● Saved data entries
-*-

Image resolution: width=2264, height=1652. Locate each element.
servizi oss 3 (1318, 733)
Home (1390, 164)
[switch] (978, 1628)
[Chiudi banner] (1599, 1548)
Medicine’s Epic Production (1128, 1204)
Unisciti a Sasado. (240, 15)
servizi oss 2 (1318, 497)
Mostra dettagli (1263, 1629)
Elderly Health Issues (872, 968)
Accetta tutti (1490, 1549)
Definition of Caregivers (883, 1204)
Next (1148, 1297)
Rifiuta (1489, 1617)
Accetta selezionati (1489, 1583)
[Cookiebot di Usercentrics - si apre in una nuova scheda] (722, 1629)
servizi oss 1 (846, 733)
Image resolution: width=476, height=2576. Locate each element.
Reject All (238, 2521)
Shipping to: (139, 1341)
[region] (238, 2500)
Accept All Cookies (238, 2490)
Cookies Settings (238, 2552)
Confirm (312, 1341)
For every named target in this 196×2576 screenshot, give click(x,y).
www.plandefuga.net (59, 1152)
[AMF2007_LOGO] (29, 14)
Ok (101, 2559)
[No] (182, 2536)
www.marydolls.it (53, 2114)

-*-

● TASK REQUIREMENTS
Please reproduce each entry exactly as it appears.

● REPLY
Image resolution: width=2264, height=1652. Locate each element.
servizi oss 3 (1318, 733)
Home (1390, 164)
[switch] (978, 1628)
[Chiudi banner] (1599, 1548)
Medicine’s Epic Production (1128, 1204)
Unisciti a Sasado. (240, 15)
servizi oss 2 (1318, 497)
Mostra dettagli (1263, 1629)
Elderly Health Issues (872, 968)
Accetta tutti (1490, 1549)
Definition of Caregivers (883, 1204)
Next (1148, 1297)
Rifiuta (1489, 1617)
Accetta selezionati (1489, 1583)
[Cookiebot di Usercentrics - si apre in una nuova scheda] (722, 1629)
servizi oss 1 (846, 733)
Image resolution: width=476, height=2576. Locate each element.
Reject All (238, 2521)
Shipping to: (139, 1341)
[region] (238, 2500)
Accept All Cookies (238, 2490)
Cookies Settings (238, 2552)
Confirm (312, 1341)
For every named target in this 196×2576 screenshot, give click(x,y).
www.plandefuga.net (59, 1152)
[AMF2007_LOGO] (29, 14)
Ok (101, 2559)
[No] (182, 2536)
www.marydolls.it (53, 2114)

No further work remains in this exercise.